* Start Excerpt provided *
Royal Württemberg Jagdstaffel 64, commonly abbreviated to Jasta 64, was a "hunting group" (i.e., fighter squadron) of the Luftstreitkräfte, the air arm of the Imperial German Army during World War I. The squadron would score 20 or more aerial victories during the war. The unit's victories came at the expense of three wounded in action, and three taken prisoner of war.

History

On 23 January 1918, Jasta 64 was founded at Fliegerersatz-Abteilung ("Replacement Detachment") 10, Böblingen. The new squadron was posted to 5 Armee on 4 February 1918 to begin operations. Its first aerial victory claim was submitted on 14 March. On 22 March 1918, Jasta 64 was posted to Armee-Abteilung C, and would remain in that posting through war's end. The three Jasta 64 POWS were Off stv Schueschke on March 27, 1918; and Vzfw Anton Wroniecki (shot down by Douglas Campbell) and Uffz Heinrich Simon (shot down by Alan Winslow) April 14, 1918.
* End Excerpt provided *
What needs to be done ▸ In the history of Jasta 64, which posting did the squadron receive on 22 March 1918?
* Start Data shown *
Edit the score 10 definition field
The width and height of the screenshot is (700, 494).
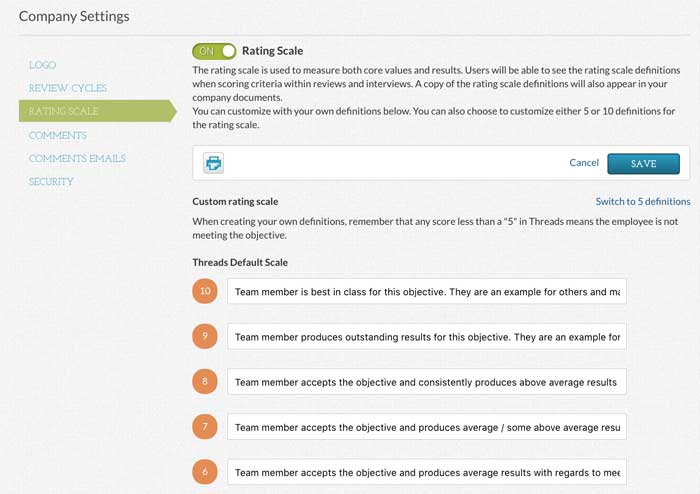click(x=427, y=291)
* End Data shown *
The solution ▸ Armee-Abteilung C, where it remained through the end of the war.